Homily (Reflection) for the Feast of Saint Thomas, Ap. (03rd July, 2018) on the Gospel and the Feast
Eph 2:19-22;
Ps 116. (R. Mk 16:15);
Jn 20:24-29.

Saint Thomas was born a Jew. He was a dedicated but impetuous follower of Christ. Saint Thomas was the apostle who exhorted the other apostles to accompany Jesus on His visit to Lazarus which involved certain danger and possible death because of the mounting hostility of the authorities, cf. Jn 11:7-8.16. He was also the person who pleaded with Jesus that they did know neither the place nor the way to where He was going, cf. Jn 14:3-5. His refusal to believe when the other apostles told him that they had seen the risen Lord earned him the nickname, ‘doubting Thomas’, cf. Jn 20:24-25. Saint Thomas was present when Jesus appeared to some of His apostles by the Sea of Tiberias, cf. Jn 21:1-4.
Topic: Doubt no longer.
In today’s gospel, when the other apostles told Thomas that they had seen the Lord, he did not believe them. For him, only two things would convince him: “Unless I see the mark of the nails in his hands, and put my finger in the mark of the nails and my hand in his side, I will not believe” (Jn 20:25).

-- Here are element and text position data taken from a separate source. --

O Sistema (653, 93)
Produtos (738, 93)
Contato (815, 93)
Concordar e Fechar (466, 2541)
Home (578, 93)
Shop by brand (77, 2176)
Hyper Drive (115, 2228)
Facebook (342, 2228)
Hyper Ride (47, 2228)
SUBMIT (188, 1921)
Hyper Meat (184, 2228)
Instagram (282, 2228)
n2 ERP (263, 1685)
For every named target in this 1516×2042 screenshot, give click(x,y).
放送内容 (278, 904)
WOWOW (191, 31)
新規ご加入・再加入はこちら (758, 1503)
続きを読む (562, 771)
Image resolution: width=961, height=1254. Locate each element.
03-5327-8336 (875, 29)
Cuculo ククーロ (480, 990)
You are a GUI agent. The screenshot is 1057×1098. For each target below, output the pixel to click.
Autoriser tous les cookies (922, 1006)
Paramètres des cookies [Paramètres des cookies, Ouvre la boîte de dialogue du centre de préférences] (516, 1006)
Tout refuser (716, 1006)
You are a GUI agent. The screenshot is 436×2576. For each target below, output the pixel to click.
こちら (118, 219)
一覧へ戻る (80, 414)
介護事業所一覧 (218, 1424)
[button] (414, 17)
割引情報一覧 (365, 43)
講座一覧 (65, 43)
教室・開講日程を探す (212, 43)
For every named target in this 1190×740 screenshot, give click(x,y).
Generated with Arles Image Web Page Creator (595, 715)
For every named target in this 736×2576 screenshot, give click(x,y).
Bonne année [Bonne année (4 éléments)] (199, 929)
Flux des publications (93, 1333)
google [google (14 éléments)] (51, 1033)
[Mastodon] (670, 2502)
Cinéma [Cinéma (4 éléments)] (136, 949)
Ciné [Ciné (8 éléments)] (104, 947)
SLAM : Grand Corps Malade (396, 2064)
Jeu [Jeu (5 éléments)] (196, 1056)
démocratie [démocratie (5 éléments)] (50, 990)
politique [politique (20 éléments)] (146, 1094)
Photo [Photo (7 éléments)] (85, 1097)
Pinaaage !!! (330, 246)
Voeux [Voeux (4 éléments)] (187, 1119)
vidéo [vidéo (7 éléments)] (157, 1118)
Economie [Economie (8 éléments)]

Thomas’ problem was not unique to him. When the women who first witnessed Jesus’ resurrection told the eleven that Jesus is risen, they did not believe. It seemed to them like an idle tale, cf. Lk 12:1-11; Mk 16:9-11. Again, they did not believe the report of two others whom He appeared to, cf. Mk 16:12-13. So unbelief was common with all the apostles. Hence, Jesus was displeased with Thomas’ disbelief and lack of faith in today’s gospel just like those of others, cf. Mk 16:14.
We may have lost faith in God. Lack of faith manifests its ugly head in different forms. In some, it is in the form of moving from one church to another, in others moving from one man or woman of God to another. In some others, it is going to native doctors directly or indirectly, among so many other forms. Losing faith costs a lot. Moses was not able to lead the Israelites into the Promised Land because he broke faith with God, cf. Deut 32:51.
Saint James rightly noted that “faith by itself, if it has no works, is dead” (Jas 2:17). It is expressed in works of charity, cf. Gal 5:6. The righteous one shall live by faith (Heb 10:38, cf. Hab 2:4). The Letter to the Hebrews also tells us, “without faith it is impossible to please him [God].” (Heb 11:6). It is through faith that one can conquer the world, cf. 1Jn 5:4.
God is telling us today, “Do not doubt [any longer] but believe” (Jn 20:27). The Letter to the Hebrews defined faith as “the assurance of things hoped for, the conviction of things not seen” (Heb 11:1).
Bible Reading: Deut 32:48-52; Heb 11:1-38; Jas 2:14-26.
Thought for today: Have you ever broke faith with God?
Let us pray: Lord Jesus Christ, give us the grace to believe especially when it seems unreasonable to our human thinking so that we can say with the psalmist: “I kept my faith, even when I said, ‘I am greatly afflicted’”, (Ps 116:10) – Amen.
Saint Thomas the Apostle – Pray for us.